A particular encounter which the author had with the successor of his boss, Governor Osoba – Governor Gbenga Daniel – will explain this better. Apparently having upset its apple carts by continuing to send out analyses and press releases which explained his ex-boss’ four years in government, the Daniel administration felt threatened by those neutralizing communication and had to seek to stop 0Odunaro. The administration, however, met an Odunaro who never wavered from the path of loyalty to his former boss.
The brilliance with which Odunaro handled his job in Ogun State spoke for him when Speaker of the House of Representatives, Dimeji Bankole, needed a publicist too. Not only did his job in Ogun State catapult him to the federal, but it also widened Odunaro’s publicist constituency beyond the state. There, he found out that the distinguishing factor still remained hard work, loyalty and commitment.
In chapters 23 to 33, Odunaro literally documented the battles he and his erstwhile boss, Hon. Bankole, fought at the Green Chamber. While many of them were in the public domain at the time of his boss’ service, many of the battles were not. Odunaro, in this book, unboweled the battles, documenting them for posterity.
The battles the Speaker fought ranged from plot to remove him, fisticuffs on the floor of the Green Chamber, the Power Probe and Rural Electrification Scandal, the silent and not so silent battles between Governor Daniel and Speaker Bankole, the Sango – Ota Bridge fracas, the role of the Speaker in managing the health challenges of President Umaru Yar’Adua, among others. While the chapters reveal many unknown power plays at the time, the book gives insights into otherwise shrouded occurrences in the polity that will interest its reader.
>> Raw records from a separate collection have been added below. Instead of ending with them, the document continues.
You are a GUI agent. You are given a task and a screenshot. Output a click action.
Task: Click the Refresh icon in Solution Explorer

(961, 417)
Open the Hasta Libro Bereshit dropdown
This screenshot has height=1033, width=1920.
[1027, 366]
From the beginning to the end of the book, the reader goes on a journey with the author, a fluid journey that narrates his rise from obscurity to the top of his profession. Like the allusion I earlier drew, Odunaro’s rise was not just a happenstance; it was a combination of providential interventions as well as the determination of a man who knew what he wanted in life and who went a step before the decider of his destiny into equipping himself for the tasks ahead.
All in all, Colours of Perception: An Autobiography is a delightsome read, an elegant work of literature and profound addition to that community of documentations of history for posterity. For us who have at one time or the other trodden the same path that the author treaded, the book is a robust encouragement to us to also document our parts and paths in history.
As said earlier, for anyone aspiring for the top, Colours of Perception is a companion to own. For journalists who are seeking the path to tread to become successful in their career, the book should be their Bible and Quran. For historians and historiographers who needed particular dates to reference consequential issues that happened in the past, especially in Ogun State of the last two decades or so, the book should be their companion. I recommend it as a robust helpmate in their quest for bridging the gaps of history.
Like every human effort, Colours of Perception is not without its own blemish. Its most noticeable blemish is that it could do better with tighter and stronger editing. Notwithstanding, however, this blemish is powerless to put down a work that possesses a great intellectual stature of the kind of this autobiography.